There is a robust system of AEFI surveillance at every level from the district to the state. Once investigation is completed, reports are released on the ministry’s website, following transparent sharing of vaccination-related information, it said.
Of the 31 assessed cases by the AEFI committee — 18 were classified as having inconsistent causal association to vaccination (coincidental – not linked to vaccination), seven were classified as indeterminate, three cases were found to be vaccine product related, one was anxiety related reaction and two cases were found to be unclassifiable, the panel’s report said.
Vaccine product related reactions are expected reactions that can be attributed to vaccination based on current scientific evidence, it said.
Examples of such reactions are allergic reactions and anaphylaxis, etc.
Indeterminate reactions are reactions which have occurred soon after vaccination but there is no definitive evidence in current literature or clinical trial data that this event could have been caused due to the vaccine, the report said, adding further observations, analysis and studies are required.
In the two other cases of anaphylaxis, two persons were given vaccines on January 19 and 16 and both of them were hospitalised and have since recovered.
Unclassifiable events are events which have been investigated but there is not enough evidence for assigning a diagnosis due to missing crucial information.

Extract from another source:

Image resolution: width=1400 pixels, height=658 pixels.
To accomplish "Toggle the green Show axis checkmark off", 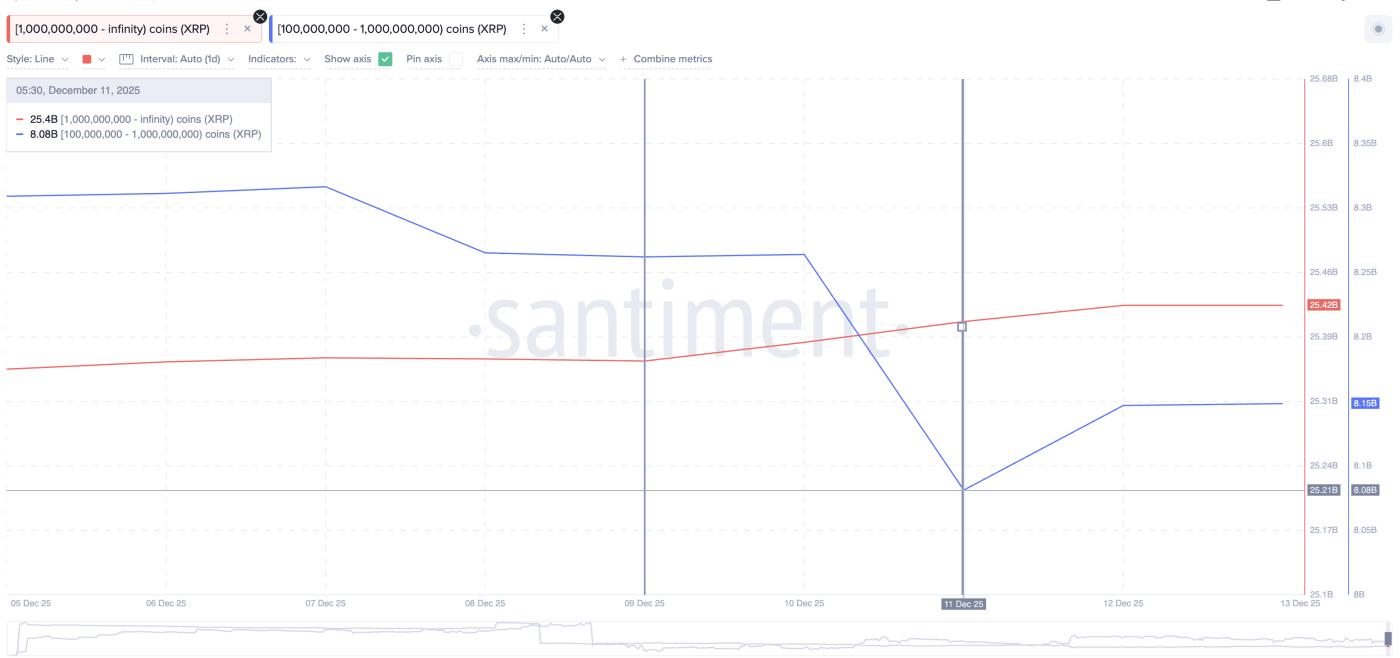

When this relevant information becomes available, the case may be reconsidered for causality assessment.
Coincidental events are events that are reported following immunisation but for which a clear cause other than vaccination is found on investigation.
The panel said benefits of vaccination are overwhelmingly greater than the small risk of harm and as a measure of utmost precaution, emerging signals of harm are being constantly tracked and reviewed periodically.